__WORKING DATA__:
┄┄┄┄┄┄
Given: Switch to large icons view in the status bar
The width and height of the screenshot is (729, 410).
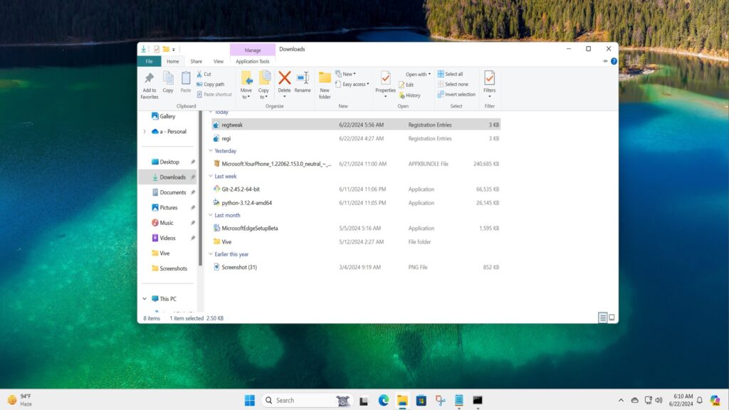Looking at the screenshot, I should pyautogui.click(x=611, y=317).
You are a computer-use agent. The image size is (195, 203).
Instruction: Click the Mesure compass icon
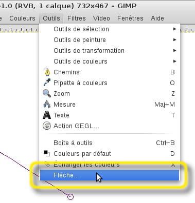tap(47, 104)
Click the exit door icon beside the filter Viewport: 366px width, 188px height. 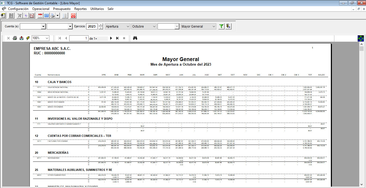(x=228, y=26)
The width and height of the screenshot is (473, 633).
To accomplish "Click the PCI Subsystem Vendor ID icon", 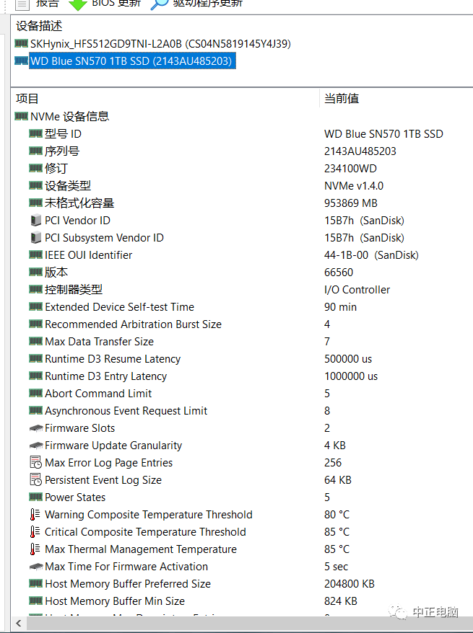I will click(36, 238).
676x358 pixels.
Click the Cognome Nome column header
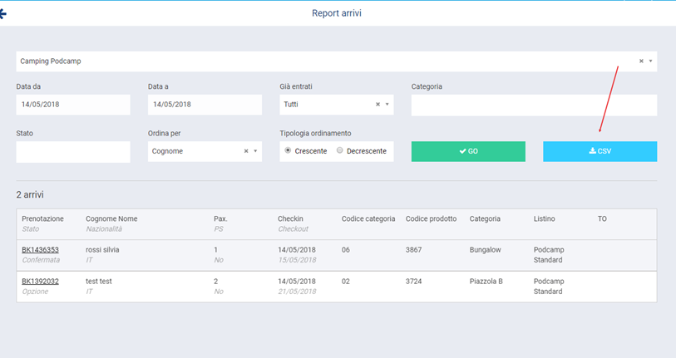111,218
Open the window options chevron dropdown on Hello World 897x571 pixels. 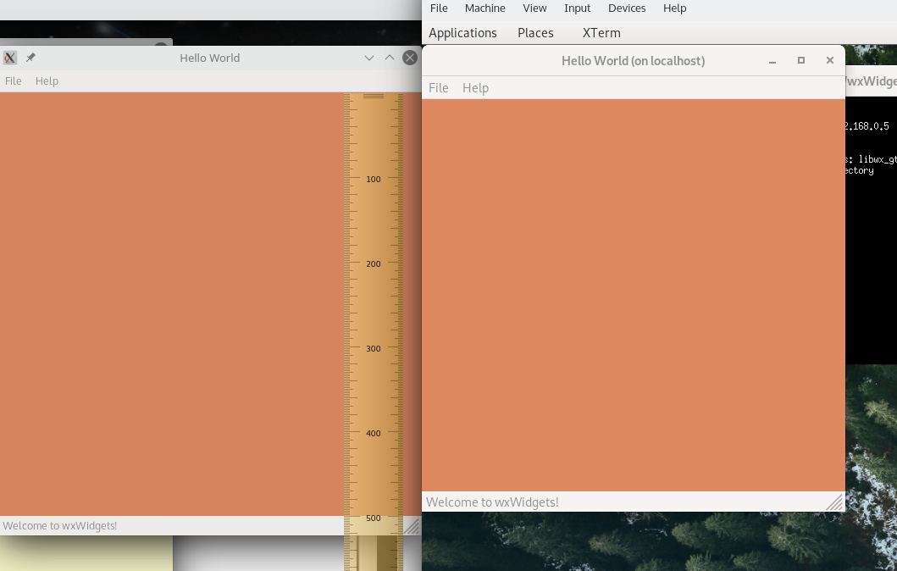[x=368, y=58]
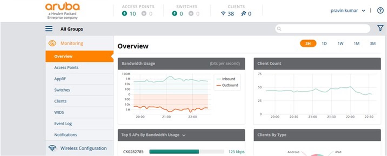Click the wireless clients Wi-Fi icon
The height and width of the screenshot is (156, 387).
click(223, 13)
┄┄┄┄┄┄
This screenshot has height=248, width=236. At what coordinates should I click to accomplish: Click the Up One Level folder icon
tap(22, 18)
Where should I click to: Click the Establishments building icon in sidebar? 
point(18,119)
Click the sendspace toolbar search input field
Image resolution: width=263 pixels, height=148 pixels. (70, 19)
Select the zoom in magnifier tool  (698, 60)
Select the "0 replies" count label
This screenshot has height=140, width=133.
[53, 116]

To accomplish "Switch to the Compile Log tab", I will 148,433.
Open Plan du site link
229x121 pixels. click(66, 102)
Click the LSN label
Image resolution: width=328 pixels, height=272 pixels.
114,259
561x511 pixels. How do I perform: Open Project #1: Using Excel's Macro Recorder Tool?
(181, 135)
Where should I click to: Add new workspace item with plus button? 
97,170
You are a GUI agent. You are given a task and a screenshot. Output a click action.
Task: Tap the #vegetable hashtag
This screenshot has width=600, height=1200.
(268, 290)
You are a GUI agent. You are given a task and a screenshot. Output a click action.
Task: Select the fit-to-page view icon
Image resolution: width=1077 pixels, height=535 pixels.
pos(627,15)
┄┄┄┄┄┄
__WORK TO COMPLETE__: If a line in the material above contains the word "Select", copy it.

__RESPONSE AREA__:
Select the zoom in magnifier tool  (698, 60)
Select the "0 replies" count label
Task: Select the fit-to-page view icon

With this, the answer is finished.